Posted by Charles Colman

While reading WWD's coverage of Dennis Freedman's assumption of Simon Doonan's role as Creative Director of Barneys New York, I had a flashback to first-year Torts. WWD paid a mini-tribute to Doonan, calling his window displays "traffic-stopping," which for some reason brought to mind the very first case we read for our very first class with the unspellable and unflappable Andrzej Rapaczynski: Hammontree v. Jenner, a case arising from the explosive mix of an epileptic seizure, a 1959 Chevrolet, and the display window of a bicycle shop.


In Hammontree, the seizure was not induced by the display in the window of the bicycle shop, but one has to imagine that window displays as striking as Doonan's have caused traffic accidents on at least a handful of occasions. As it turns out, they have -- for some reason, usually in Georgia. Thus, as the Georgia Court of Appeals noted in the delightfully named Wright v.
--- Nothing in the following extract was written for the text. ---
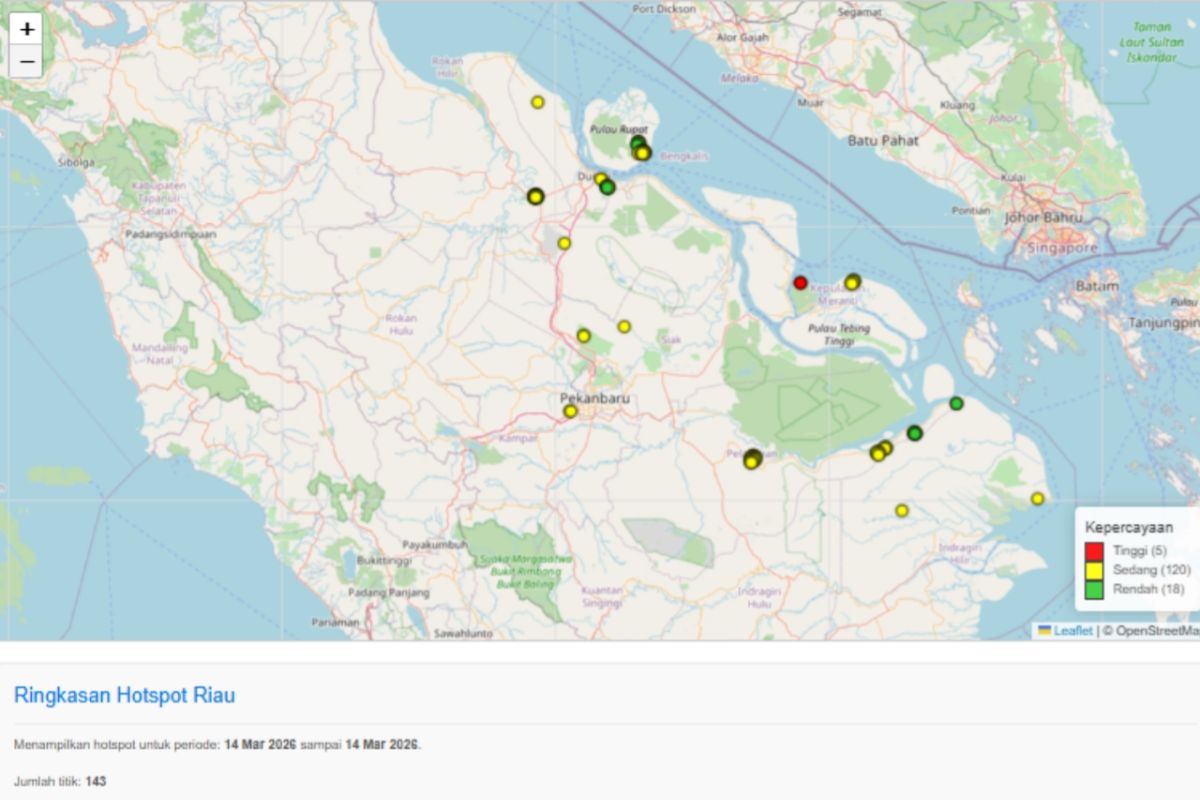Viewport: 1200px width, 800px height.
Task: Click the yellow hotspot marker at Pekanbaru
Action: coord(570,411)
Piggly Wiggly, "[i]n some cases, a window display has been held to be sufficiently distracting so as to constitute the proximate cause of injuries sustained in a collision with an otherwise patently observable obstruction."


In a 1990 case that involved severe injuries caused by an elderly woman's unfortunate encounter with slippery dog poop, the California Court of Appeals noted that "[a]n abutting owner has always had a duty to refrain from doing an affirmative act which would render the sidewalk dangerous to the public." In this instance, the offending poop was not "on the storeowner," so to speak, but the court explained that a storeowner could be held responsible for other "affirmative acts," like displaying his goods in too eye-catching a manner: "in keeping safe the floors of their premises storekeepers must take into account that shoppers may be distracted by attractive displays of wares."


In making this statement, the court was actually quoting a 1936 case, in which the California Supreme Court cautioned:


"The fact that the attention of persons who visit public markets is attracted by the display of the wares offered for sale and more or less absorbed by the transactions which they have in mind would seem to increase the necessity of exercising care to the end that the floor spaces and aisles allotted to the use of customers should be made safe and kept fit for such purpose."

(Emphasis mine.) In other words, the more attractive your displays, the cleaner your aisles better be.


On the other hand, the California Court of Appeals has fairly recently written that "[m]otorists are routinely exposed to a melange of off-road distractions which may include sporting events, low-flying aircraft, billboards, Christmas displays, rock concerts, brush fires, or unusually or scantily attired pedestrians." (Emphasis mine.) See also The Naked Cowboy, who has recently become quite litigious in his own right.


The court in the sporting event case felt the driver bore full responsibility, waxing classical: "Travelers who, in the manner of Homer's ancient Argonauts, must sail past Sirens, are obliged to exercise reasonable care in the navigation of their craft and resist being seduced by sights and sounds."


Let us hope, for Dennis Freedman's sake, that his Barneys window displays don't cause anyone bodily harm, and that if they do, he will find himself in front of a judge with similar literary proclivities.